In fact, trees have always been important symbols in the religion of Jews, Christians, and Muslims. The Tree of Life is a mystical symbol used in the Kabbalah of esoteric Judaism to describe the path to God and the manner in which he created the world out of nothing. Kabbalists believe it to be a diagrammatic representation of the process by which the Universe came into being. It symbolises that point beyond which our comprehension of the origins of being cannot go. Kabbalists do not envision time and space as pre-existing, and place them at the next three stages on the Tree of Life. The Tree of Life in the Book of Genesis is a tree planted by God in midst of the Garden of Eden, whose fruit gives everlasting life, i.e. immortality. Together with the Tree of Life, God planted the tree of the knowledge of good and evil (Genesis 2:9). In Islam, the Tree of Life symbolizes the bridge between Paradise, the world of men and the world below. It is usually used in conjunction with a garden, vase or prayer rug design. In Baha'i Faith, it can refer to the Manifestation of God, a great teacher who appears to humanity from age to age. The concept can be broken down still further, with the Manifestation as the roots and trunk of the tree and his followers as the branches and leaves. The fruit produced by the tree nourishes an ever-advancing civilization. A distinction has been made between the Tree of Life and the Tree of Knowledge of Good and Evil. The latter represents the physical world with its opposites, such as good and evil and light and dark. In a different context from the one above, the Tree of Life represents the spiritual realm, where this duality does not exist. This symbol is also found in the Norse saga of the ash tree Yggdrasil, where the tree provides a magical spring water of knowledge. There is a similar mythology in China, where a carving of a Tree of Life depicts a bird and a dragon- in Chinese mythology, the dragon often represents immortality.

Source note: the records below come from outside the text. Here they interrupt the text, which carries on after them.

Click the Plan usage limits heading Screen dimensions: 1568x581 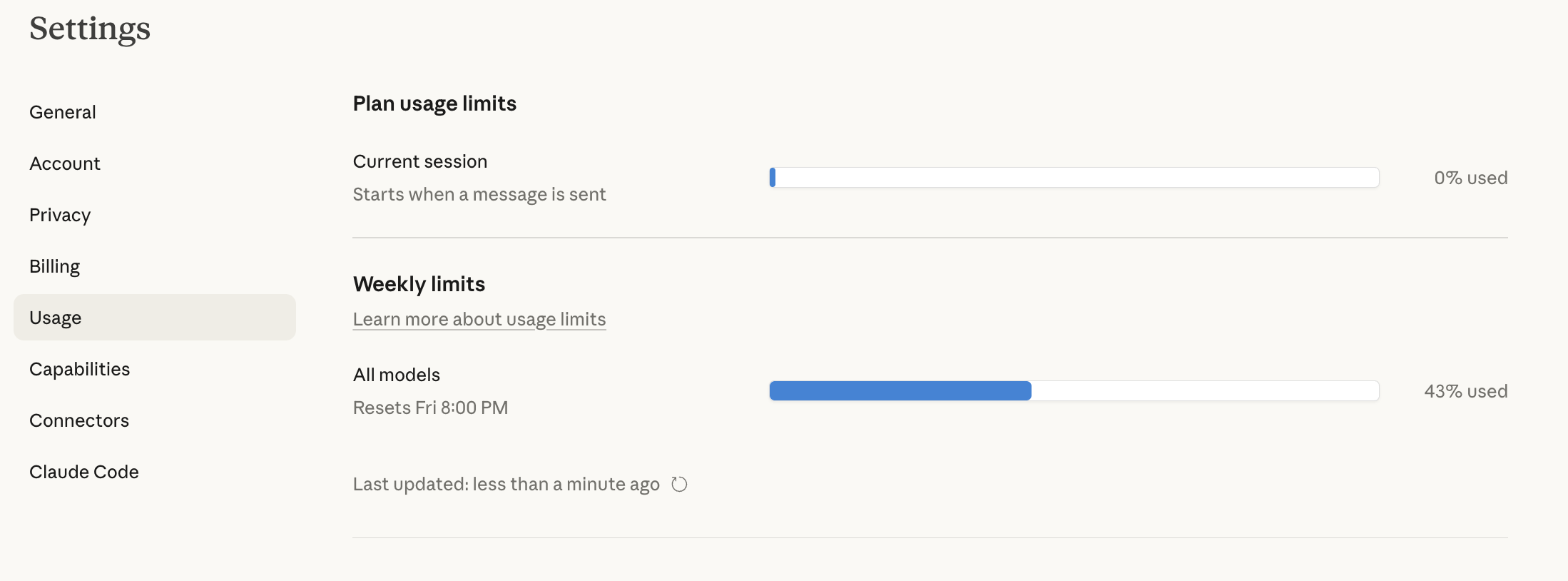tap(434, 103)
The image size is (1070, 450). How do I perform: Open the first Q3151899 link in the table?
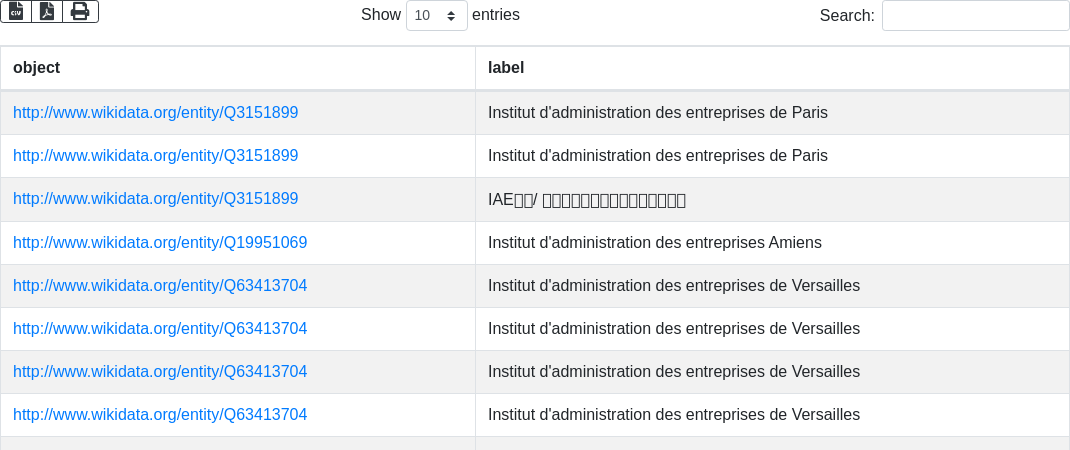155,113
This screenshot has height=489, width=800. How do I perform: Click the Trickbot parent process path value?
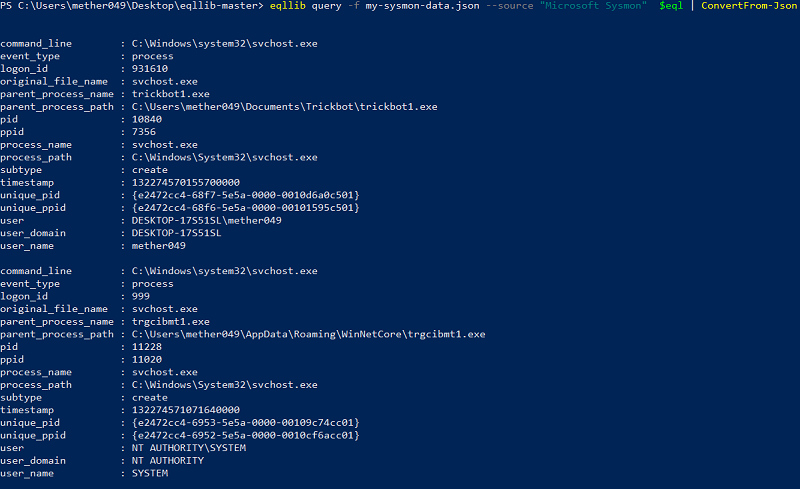[284, 107]
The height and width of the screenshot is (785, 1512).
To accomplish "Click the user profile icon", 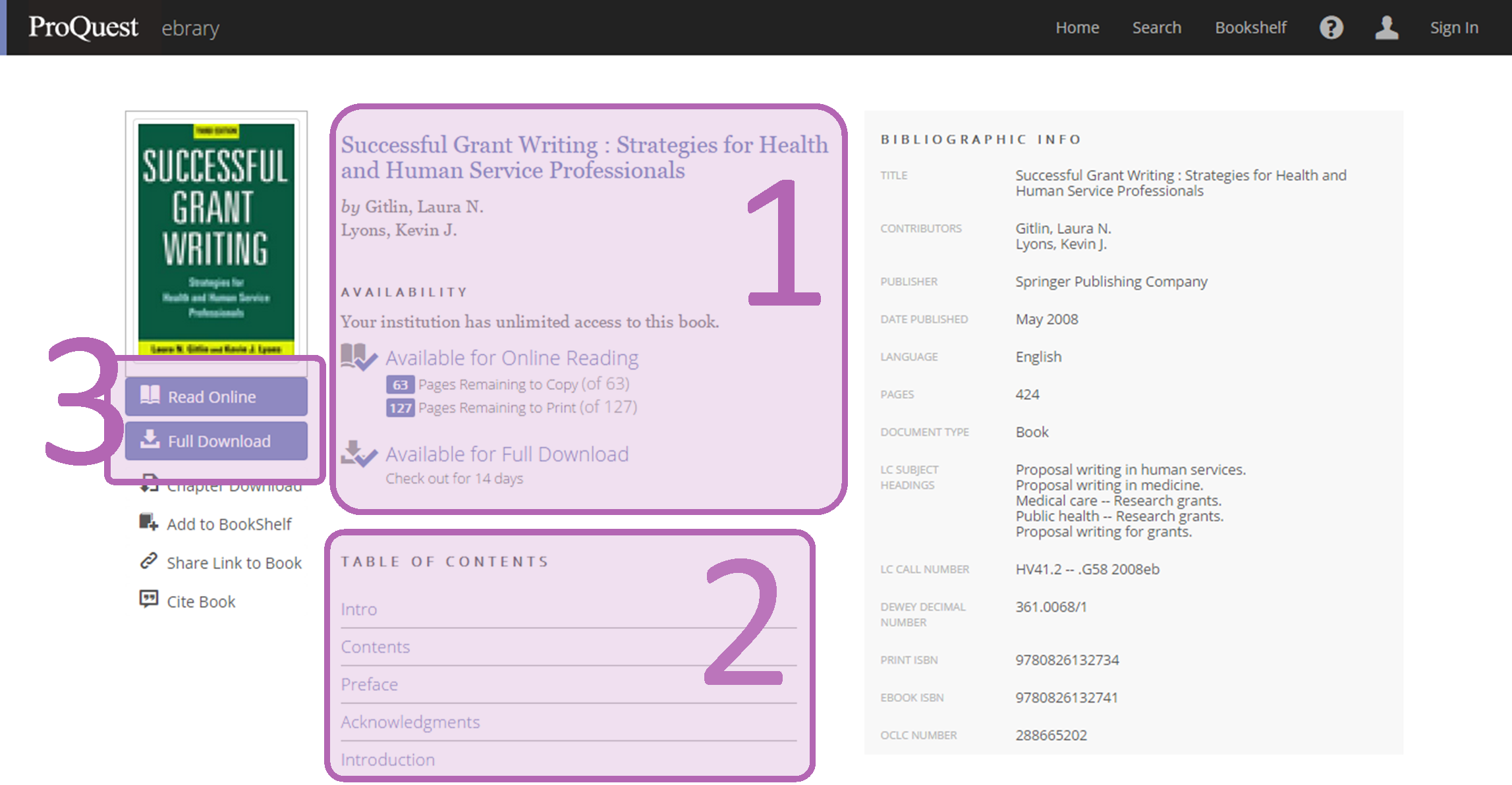I will (x=1386, y=28).
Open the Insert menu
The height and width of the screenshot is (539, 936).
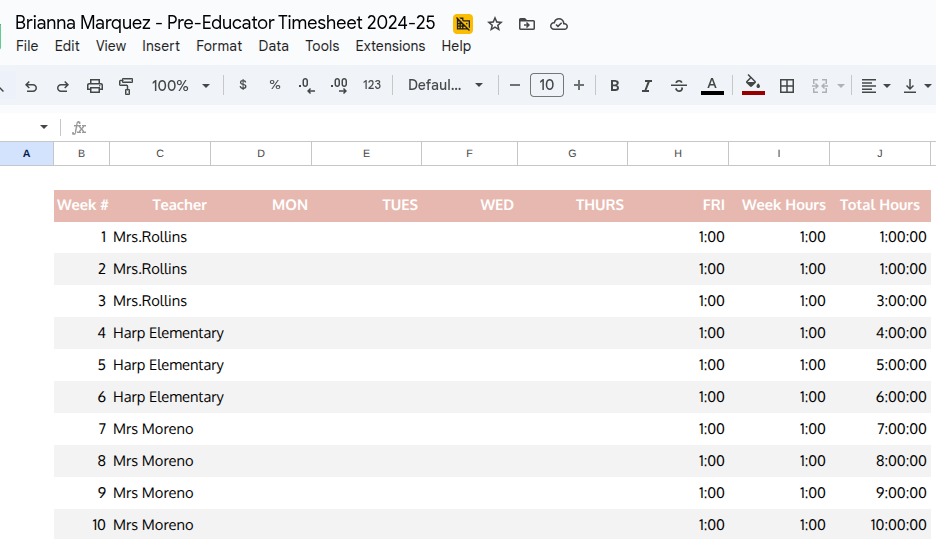pyautogui.click(x=161, y=46)
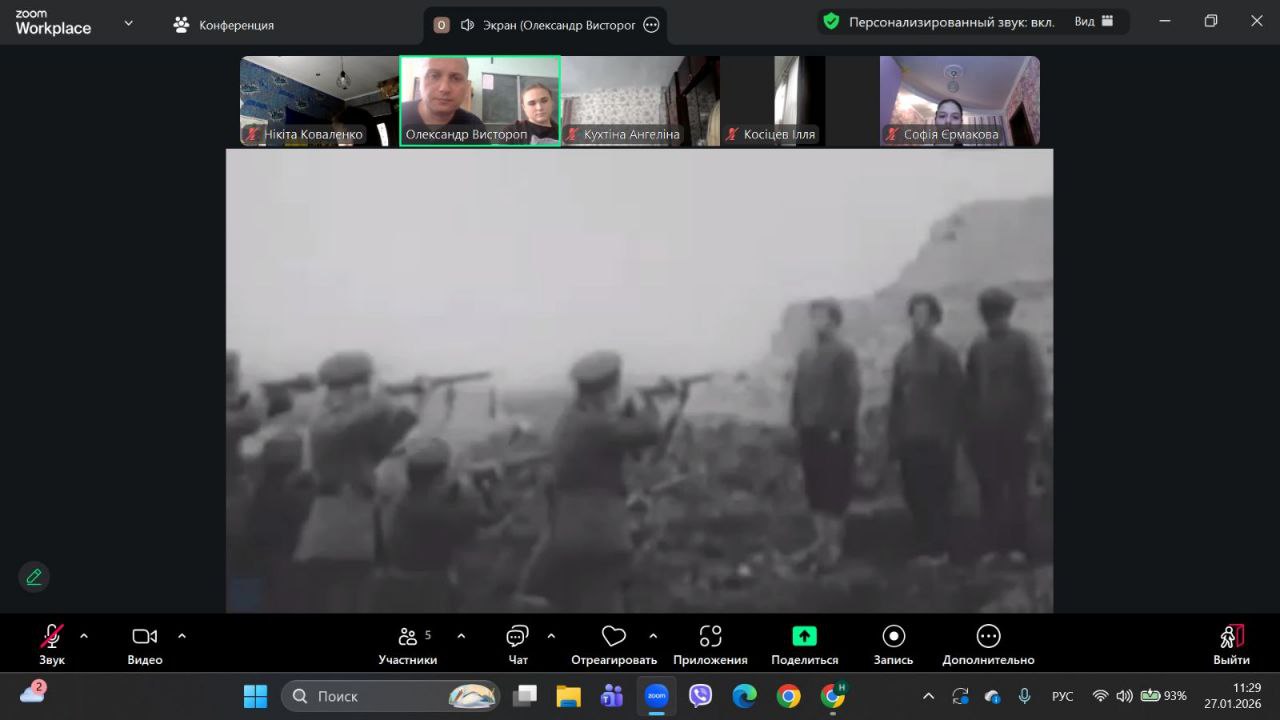Screen dimensions: 1280x720
Task: Click the green Share screen icon
Action: pos(804,637)
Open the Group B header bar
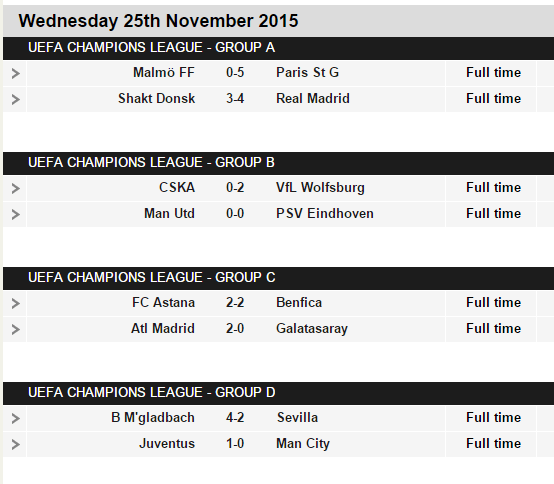 point(278,163)
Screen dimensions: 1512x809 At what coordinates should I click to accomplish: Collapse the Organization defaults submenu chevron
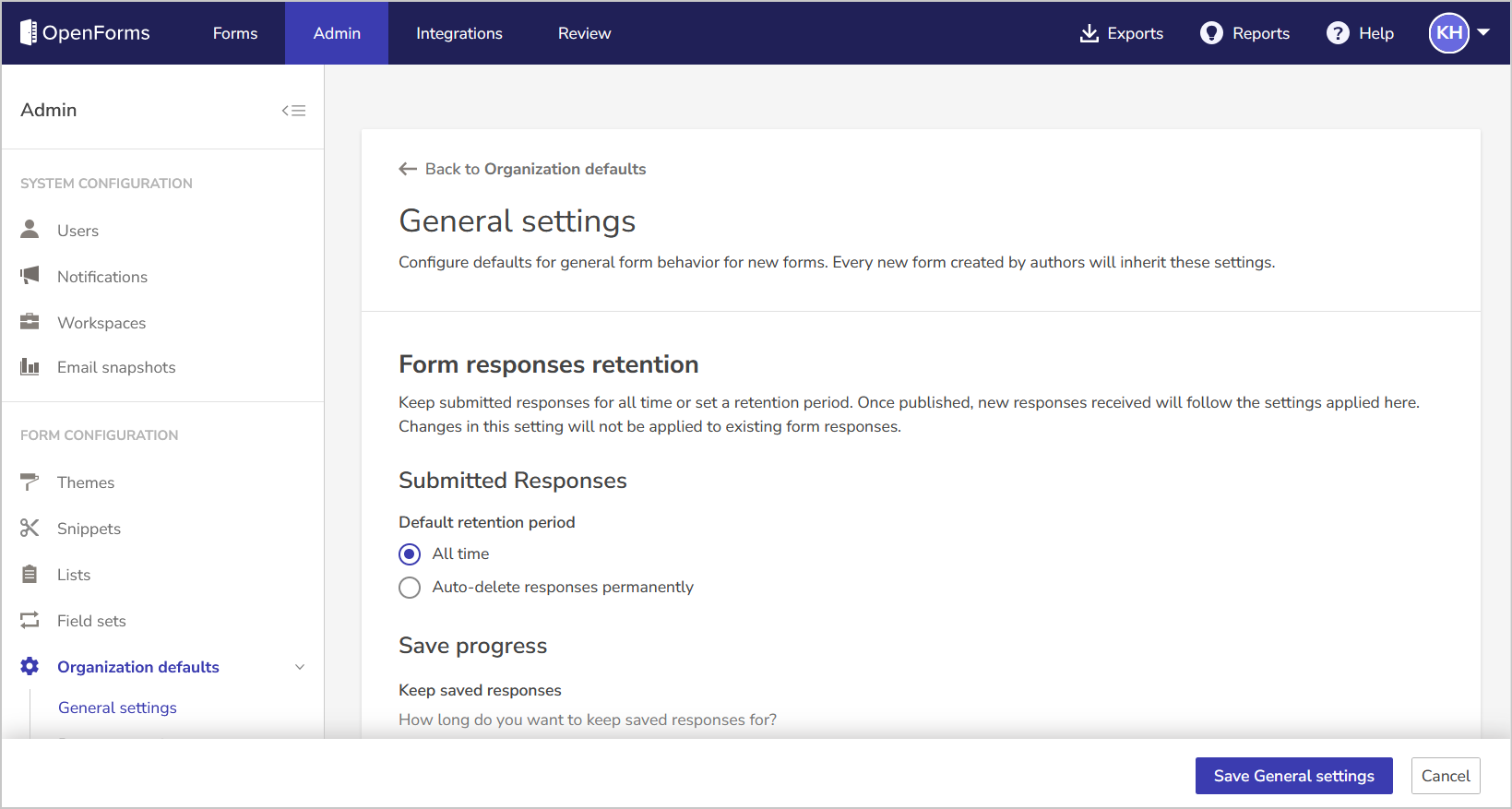coord(300,667)
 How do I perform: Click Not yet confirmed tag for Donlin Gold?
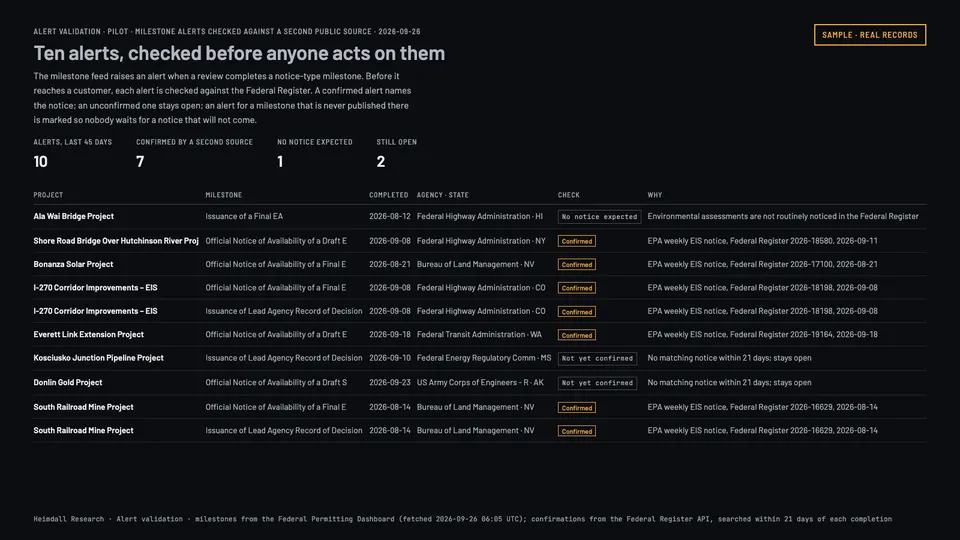597,383
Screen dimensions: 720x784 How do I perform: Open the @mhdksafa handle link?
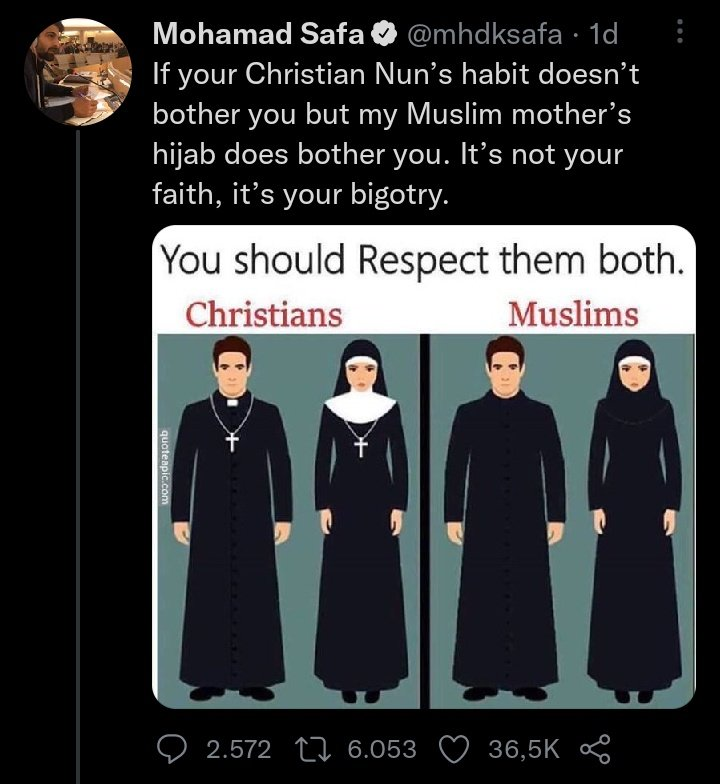point(484,34)
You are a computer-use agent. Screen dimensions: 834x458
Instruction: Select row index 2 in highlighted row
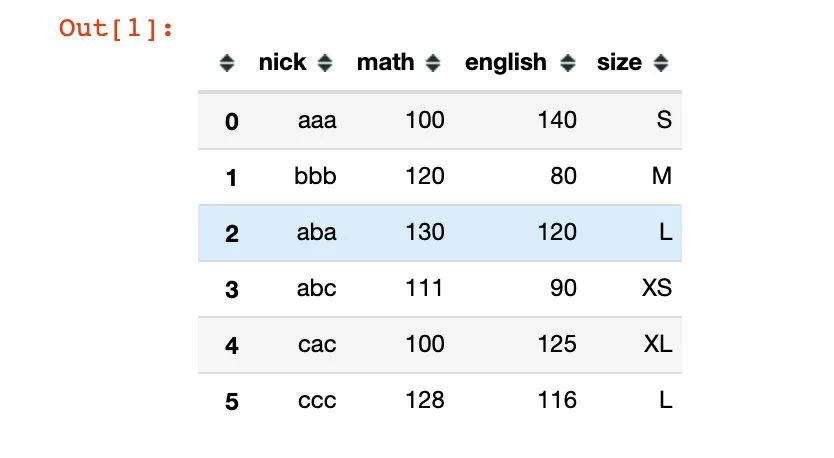[231, 234]
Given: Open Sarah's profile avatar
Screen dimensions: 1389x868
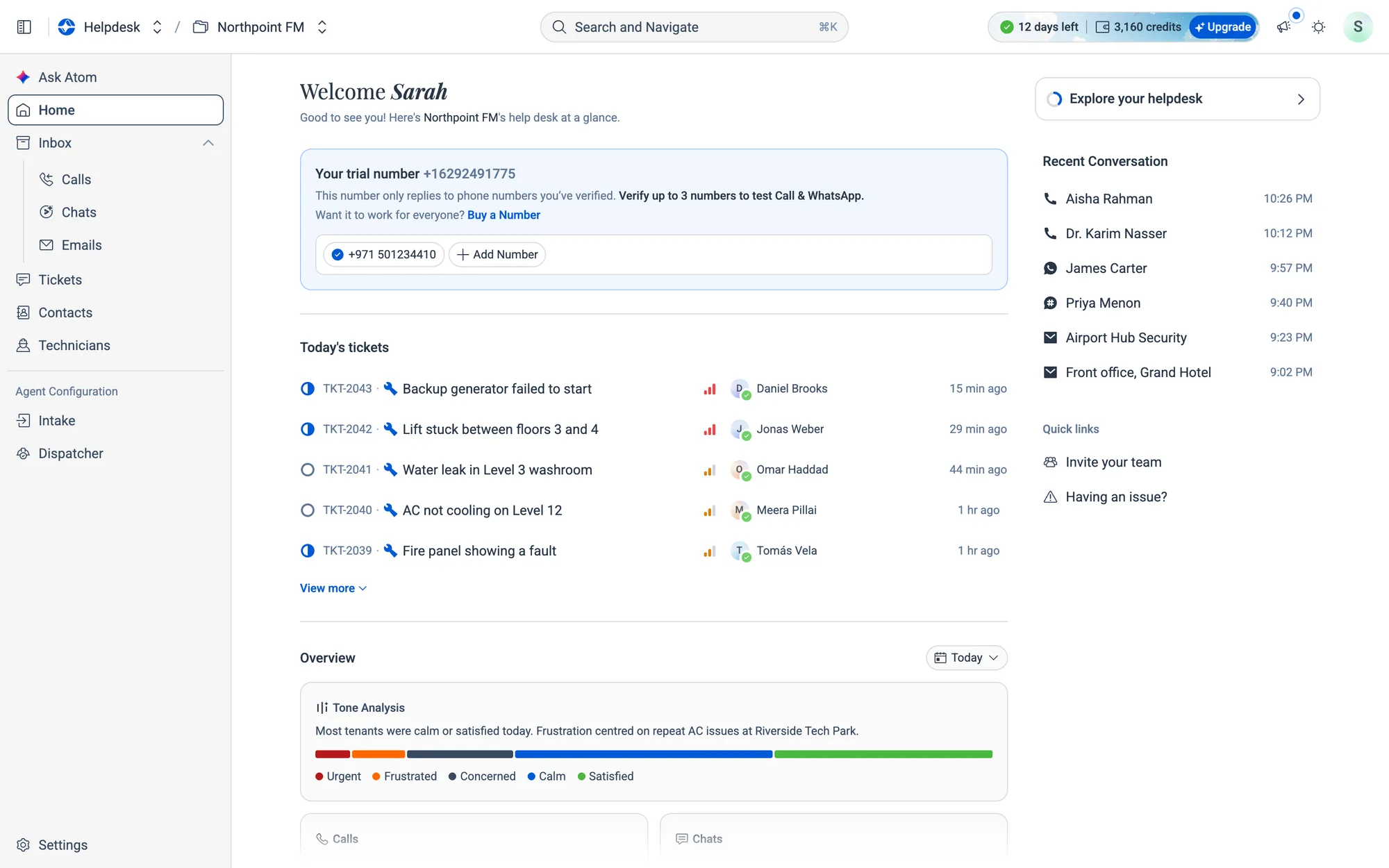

Several workshop groups in Persia, Anatolia, India and Pakistan produce extremely intricate and naturalistic interpretations of the Tree of Life scheme. More stylized and geometric versions are found on a number of village and nomadic rugs from Persia, Anatolia and Afghanistan. It is also a popular field decoration on Belouch prayer rugs. Today, the traditional Tree of Life design can be found blended with traditional Persian carpets such as Isfahans, Kirmans (Kermans), Qums, Semnans and Veramins.